● Tarefa obrigatória A
Transcreva sem nenhuma alteração cada linha de todas as entradas que vêm depois do texto.

● Documento de origem
Primeiro a reintroduzir o piano histórico – o chamado fortepiano – no circuito musical brasileiro da atualidade, durante o Ano Mozart, em 1991, Pedro Persone é destaque na programação do 27º Festival Internacional de Música Colonial Brasileira e Música Antiga do Centro Cultural Pró-Música-UFJF. Além de uma oficina sobre o instrumento, ministrada nesta edição pela primeira vez na história do evento, o fortepianista realiza nesta quinta-feira, dia 28, o recital Música Vienense para Fortepiano, a partir das 20h, no Museu de Arte Murilo Mendes (Mamm), com entrada franca.
Em um recital no qual se utiliza um fortepiano – cópia de um instrumento com mecânica alemã-vienense (Prellzungenmechanik) – o programa ideal, explica Persone, deve ser composto de obras dessa região. O músico inicia com uma sonata de Leopold Koželuh (1747-1818), precedida de um prelúdio de Muzio Clementi – criador da London Pianoforte School, portanto, para um instrumento bem diferente deste. Clementi escreveu seu Op. 19, Musical Characteristics, no qual apresenta prelúdios e cadenzas no estilo dos compositores mais célebres da época. Koželuh é originário da Bohemia – hoje República Tcheca -, uma região conhecida como o “conservatório musical da Europa”, graças aos inúmeros e excelentes músicos que dali saíram.
Koželuh mudou-se para Viena e logo se firmou como fortepianista, professor de fortepiano – o mais requisitado da capital austríaca, tendo sido professor de fortepiano da Imperatriz Leopoldina (1797-1826) -, compositor e editor de música. Atribui-se a ele o estabelecimento do estilo idiomático vienense que possibilitaria o abandono do velho cravo definitivamente. A Sonata em ré menor apresentada foi composta em 1796 e está catalogada por Milan Poštolka como P.XII:25. Destaca-se a estrita observação da forma sonata e da criação melódica, principalmente no que diz respeito ao Vierhebigkeit.

● Conjunto de entradas
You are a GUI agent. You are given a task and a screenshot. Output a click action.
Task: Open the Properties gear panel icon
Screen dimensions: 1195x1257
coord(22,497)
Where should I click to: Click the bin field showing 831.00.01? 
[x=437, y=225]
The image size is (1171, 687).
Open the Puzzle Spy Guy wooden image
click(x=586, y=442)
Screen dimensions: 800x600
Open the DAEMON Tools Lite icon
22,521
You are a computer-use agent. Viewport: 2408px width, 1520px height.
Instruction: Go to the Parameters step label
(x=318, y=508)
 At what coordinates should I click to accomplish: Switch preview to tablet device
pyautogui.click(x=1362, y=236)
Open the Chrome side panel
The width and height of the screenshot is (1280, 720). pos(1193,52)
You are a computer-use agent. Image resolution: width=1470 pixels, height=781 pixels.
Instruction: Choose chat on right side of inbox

● Tarefa obrigatória B
Reproduza, do texto sobre o fortepianista Pedro Persone, o trecho que vai de "Primeiro a reintroduzir" até "com entrada franca.", sem mudar nada.

● Resposta completa A
You are a GUI agent. You are given a task and a screenshot. Output a click action.
Task: Open the Properties gear panel icon
Screen dimensions: 1195x1257
coord(22,497)
Where should I click to: Click the bin field showing 831.00.01? 
[x=437, y=225]
The image size is (1171, 687).
Open the Puzzle Spy Guy wooden image
click(x=586, y=442)
Screen dimensions: 800x600
Open the DAEMON Tools Lite icon
22,521
You are a computer-use agent. Viewport: 2408px width, 1520px height.
Instruction: Go to the Parameters step label
(x=318, y=508)
 At what coordinates should I click to accomplish: Switch preview to tablet device
pyautogui.click(x=1362, y=236)
Open the Chrome side panel
The width and height of the screenshot is (1280, 720). pos(1193,52)
You are a computer-use agent. Image resolution: width=1470 pixels, height=781 pixels.
Instruction: Choose chat on right side of inbox

● Resposta completa B
Primeiro a reintroduzir o piano histórico – o chamado fortepiano – no circuito musical brasileiro da atualidade, durante o Ano Mozart, em 1991, Pedro Persone é destaque na programação do 27º Festival Internacional de Música Colonial Brasileira e Música Antiga do Centro Cultural Pró-Música-UFJF. Além de uma oficina sobre o instrumento, ministrada nesta edição pela primeira vez na história do evento, o fortepianista realiza nesta quinta-feira, dia 28, o recital Música Vienense para Fortepiano, a partir das 20h, no Museu de Arte Murilo Mendes (Mamm), com entrada franca.